Qua ci vorrebbe l'intervento di Raizen, che di medicina se ne intende, ma io credo la discussione verta sulla figura dell'osteopata che se n'è andato qualche settimana fa.
A quel poco che ne so, l'osteopatia è una branca della medicina piuttosto ambigua, sulla cui scientificità non tutti concordano.
Cito da Wikipedia: "Gli osteopati definiscono la propria disciplina come basata sul contatto manuale per la diagnosi e il trattamento. Essa rispetta quella che considerano la relazione tra corpo, mente e spirito in condizioni di salute e di malattia; l'accento viene posto sull'integrità strutturale e funzionale dell'organismo e sulla tendenza, che ritengono intrinseca di quest'ultimo, all'autoguarigione.
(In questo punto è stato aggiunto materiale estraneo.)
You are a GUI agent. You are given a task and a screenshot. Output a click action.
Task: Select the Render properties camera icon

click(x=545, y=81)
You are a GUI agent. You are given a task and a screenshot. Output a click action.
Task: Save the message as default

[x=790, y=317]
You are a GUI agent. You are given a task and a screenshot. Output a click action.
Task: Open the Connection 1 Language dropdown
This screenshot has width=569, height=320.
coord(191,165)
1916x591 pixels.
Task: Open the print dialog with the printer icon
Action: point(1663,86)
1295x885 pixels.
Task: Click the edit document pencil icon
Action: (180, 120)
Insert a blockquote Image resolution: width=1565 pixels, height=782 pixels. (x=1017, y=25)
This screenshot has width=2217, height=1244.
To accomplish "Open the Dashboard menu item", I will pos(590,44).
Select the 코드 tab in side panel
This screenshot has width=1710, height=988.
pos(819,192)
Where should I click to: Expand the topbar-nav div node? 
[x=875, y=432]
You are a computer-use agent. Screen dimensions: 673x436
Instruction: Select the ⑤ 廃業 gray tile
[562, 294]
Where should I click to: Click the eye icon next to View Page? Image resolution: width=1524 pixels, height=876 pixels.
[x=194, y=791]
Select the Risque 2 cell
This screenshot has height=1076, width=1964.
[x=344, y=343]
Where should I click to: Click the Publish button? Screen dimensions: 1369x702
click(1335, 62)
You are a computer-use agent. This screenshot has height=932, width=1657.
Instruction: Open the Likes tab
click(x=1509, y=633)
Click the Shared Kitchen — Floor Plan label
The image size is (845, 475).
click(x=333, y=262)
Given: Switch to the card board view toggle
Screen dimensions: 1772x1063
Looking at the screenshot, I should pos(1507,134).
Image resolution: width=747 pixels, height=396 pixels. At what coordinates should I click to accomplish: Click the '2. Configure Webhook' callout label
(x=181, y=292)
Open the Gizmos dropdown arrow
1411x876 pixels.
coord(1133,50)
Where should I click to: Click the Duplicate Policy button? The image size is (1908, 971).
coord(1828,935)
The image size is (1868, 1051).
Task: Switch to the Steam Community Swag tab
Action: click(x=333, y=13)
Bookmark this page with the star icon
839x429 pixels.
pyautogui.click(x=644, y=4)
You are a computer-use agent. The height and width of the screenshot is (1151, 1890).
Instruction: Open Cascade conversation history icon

Alcuni critici rilevano il carattere pseudoscientifico del corpo teorico su cui si fonda l'osteopatia, ad esempio nella supposta relazione tra corpo e spirito. Tale terapia inoltre, allo stato della ricerca scientifica, risulta inefficace e, in alcuni casi, può risultare dannosa o pericolosa per la salute ed è stata oggetto di molte critiche che le vengono rivolte dalla comunità scientifica".